### [DATA PROVIDED]

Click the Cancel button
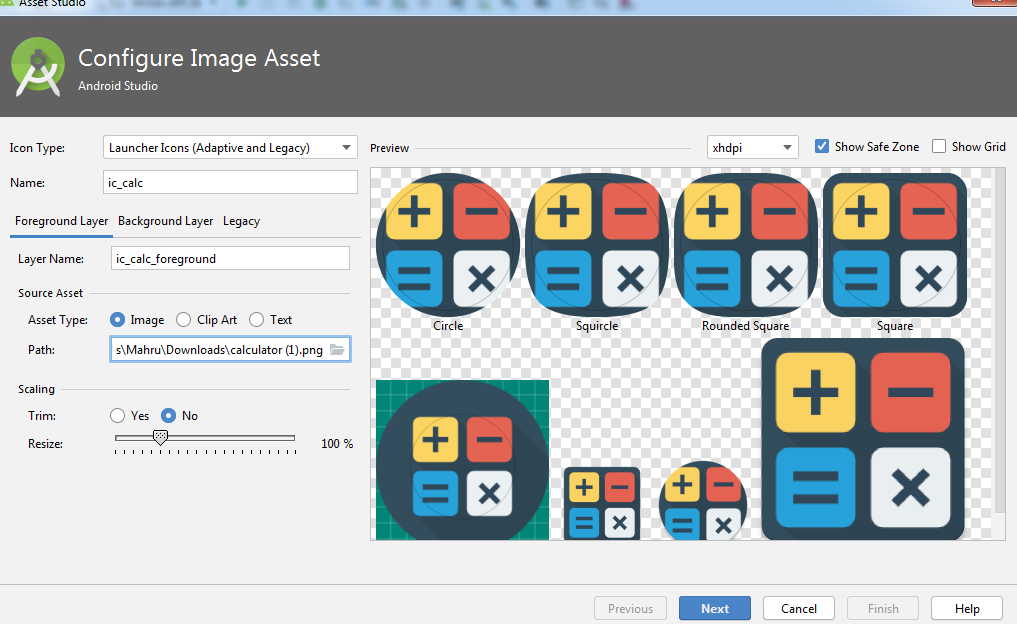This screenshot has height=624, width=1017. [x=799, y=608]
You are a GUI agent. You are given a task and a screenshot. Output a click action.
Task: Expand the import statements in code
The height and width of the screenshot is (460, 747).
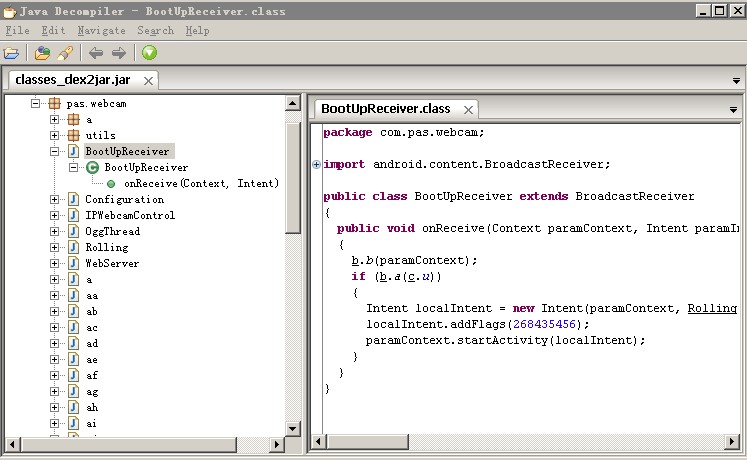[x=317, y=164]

### [INSTRUCTIONS TO FOLLOW]
Put the entries above into a two-column CSV with the headers instruction and answer, one row per entry. Quote each field, replace line breaks inside a field with spaces, and leave out the pictures.

### [OUTPUT]
instruction,answer
"Click the Cancel button","This screenshot has height=624, width=1017. [x=799, y=608]"
"You are a GUI agent. You are given a task and a screenshot. Output a click action. Task: Expand the import statements in code The height and width of the screenshot is (460, 747).","[x=317, y=164]"